**Page text:**
Re: New IndexAM API controlling index vacuum strategies

From: Masahiko Sawada <sawada(dot)mshk(at)gmail(dot)com>
To: Peter Geoghegan <pg(at)bowt(dot)ie>
Cc: Robert Haas <robertmhaas(at)gmail(dot)com>, Andres Freund <andres(at)anarazel(dot)de>, PostgreSQL-development <pgsql-hackers(at)postgresql(dot)org>, Noah Misch <noah(at)leadboat(dot)com>, Matthias van de Meent <boekewurm+postgres(at)gmail(dot)com>
Subject: Re: New IndexAM API controlling index vacuum strategies
Date: 2021-04-05 11:30:00
Message-ID: CAD21AoAkBG3vJ2-Mqe-feq4CkHyg5wTGFjpAs4yMPq9HxuAmAA@mail.gmail.com
Views: Raw Message | Whole Thread | Download mbox | Resend email
Thread:
Lists: pgsql-hackers

On Sun, Apr 4, 2021 at 11:00 AM Peter Geoghegan <pg(at)bowt(dot)ie> wrote:
>
> On Thu, Apr 1, 2021 at 8:25 PM Peter Geoghegan <pg(at)bowt(dot)ie> wrote:
> > I've also found a way to further simplify the table-without-indexes
> > case: make it behave like a regular two-pass/has-indexes VACUUM with
> > regard to visibility map stuff when the page doesn't need a call to
> > lazy_vacuum_heap() (because there are no LP_DEAD items to set
> > LP_UNUSED on the page following pruning). But when it does call
> > lazy_vacuum_heap(), the call takes care of everything for
> > lazy_scan_heap(), which just continues to the next page due to
> > considering prunestate to have been "invalidated" by the call to
> > lazy_vacuum_heap(). So there is absolutely minimal special case code
> > for the table-without-indexes case now.
>
> Attached is v10, which simplifies the one-pass/table-without-indexes
> VACUUM as described.
>

Thank you for updating the patch.

>
> * I now include a modified version of Matthias van de Meent's line
> pointer truncation patch [1].
>
> Matthias' patch seems very much in scope here. The broader patch
> series establishes the principle that we can leave LP_DEAD line
> pointers in an unreclaimed state indefinitely, without consequence
> (beyond the obvious). We had better avoid line pointer bloat that
> cannot be reversed when VACUUM does eventually get around to doing a
> second pass over the heap. This is another case where it seems prudent
> to keep the costs understandable/linear -- page-level line pointer
> bloat seems like a cost that increases in a non-linear fashion, which
> undermines the whole idea of modelling when it's okay to skip
> index/heap vacuuming. (Also, line pointer bloat sucks.)
>
> Line pointer truncation doesn't happen during pruning, as it did in
> Matthias' original patch. In this revised version, line pointer
> truncation occurs during the second phase of VACUUM. There are several
> reasons to prefer this approach. It seems both safer and more useful
> that way (compared to the approach of doing line pointer truncation
> during pruning). It also makes intuitive sense to do it this way, at
> least to me -- the second pass over the heap is supposed to be for
> "freeing" LP_DEAD line pointers.

**Given task 1:** In the message, rewrite the paragraph beginning "Line pointer truncation doesn't happen during pruning" as a short bulleted list that keeps its main facts.

**Extracted entries:**

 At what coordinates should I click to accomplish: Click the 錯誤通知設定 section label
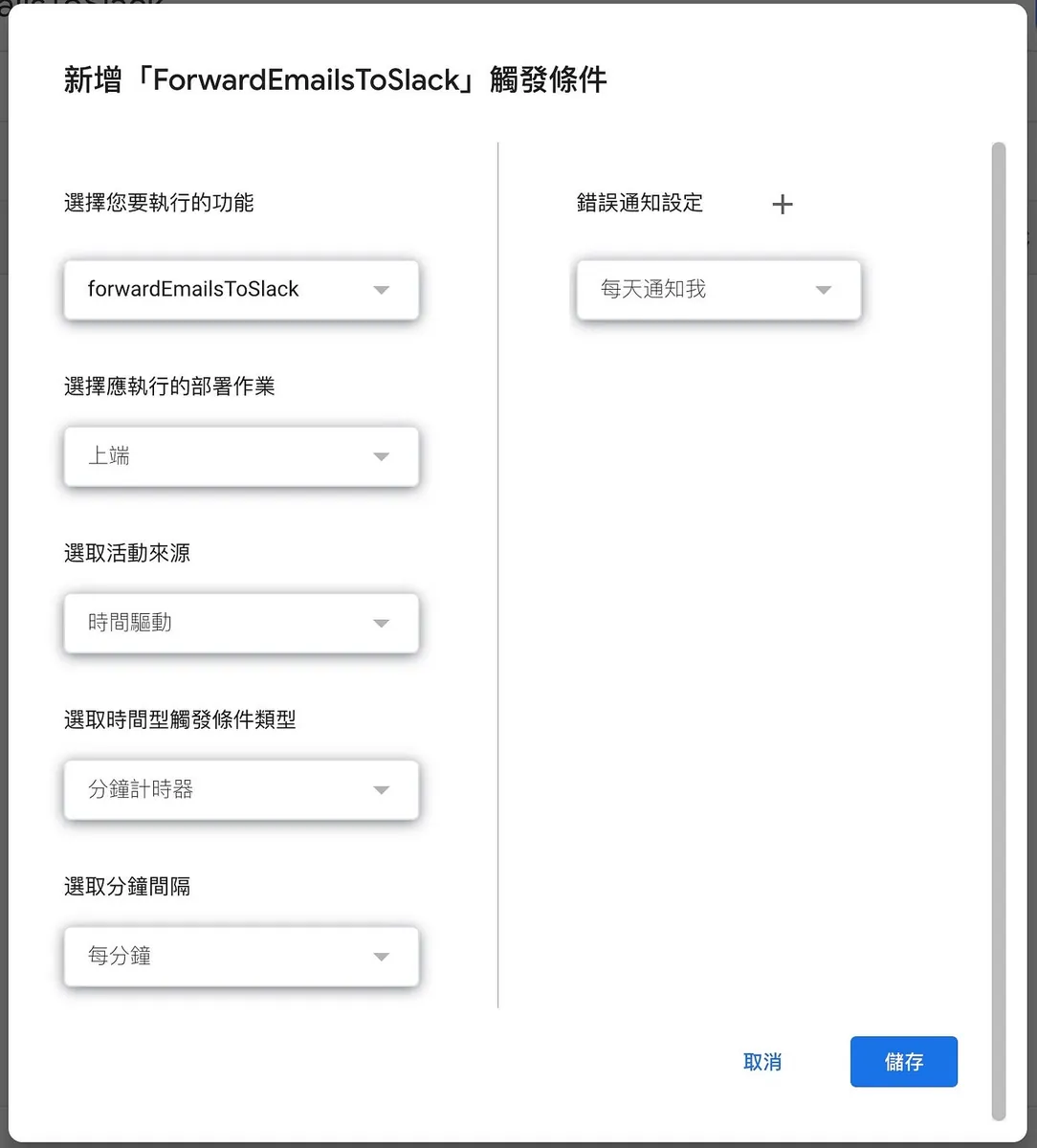[x=640, y=203]
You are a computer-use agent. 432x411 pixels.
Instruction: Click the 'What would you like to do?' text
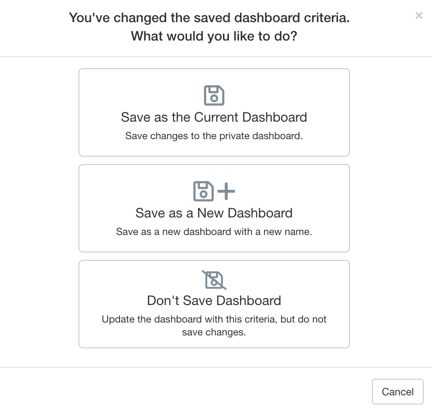click(x=214, y=36)
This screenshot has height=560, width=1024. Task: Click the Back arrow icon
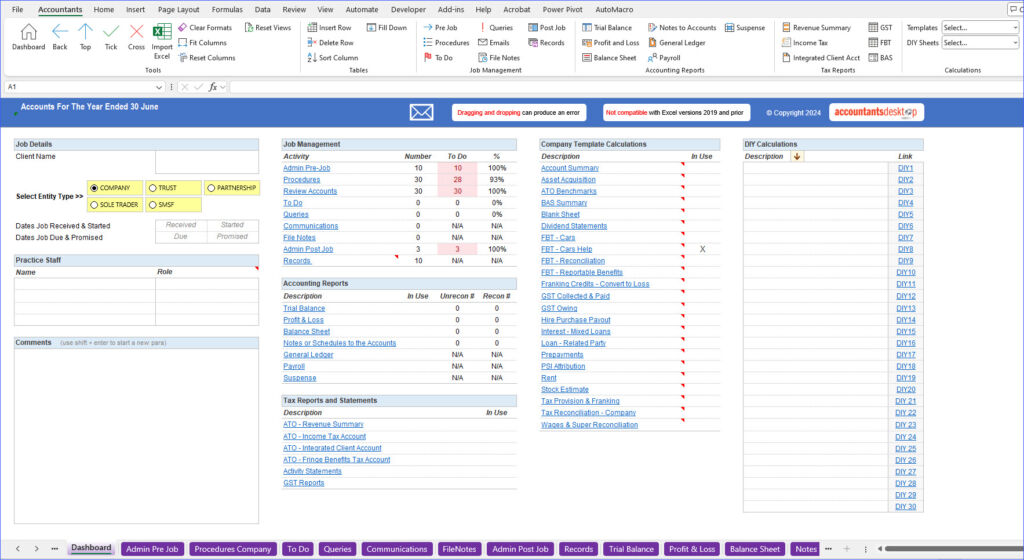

**Given task 2:** Turn the records above into a JSON list of strings, with one string per line and blank lines omitted. Leave the pictures out of the strings.

**Exercise result 1:**
- Line pointer truncation no longer happens during pruning, as it did in Matthias' original patch.
- In the revised version, it happens during the second phase of VACUUM.
- This approach seems both safer and more useful than truncating during pruning.
- It also makes intuitive sense, since the second pass over the heap is meant for "freeing" LP_DEAD line pointers.

**Exercise result 2:**
[
  " At what coordinates should I click to accomplish: Click the 錯誤通知設定 section label",
  "[x=640, y=203]",
  "You are a computer-use agent. 432x411 pixels.",
  "Instruction: Click the 'What would you like to do?' text",
  "click(x=214, y=36)",
  "This screenshot has height=560, width=1024. Task: Click the Back arrow icon"
]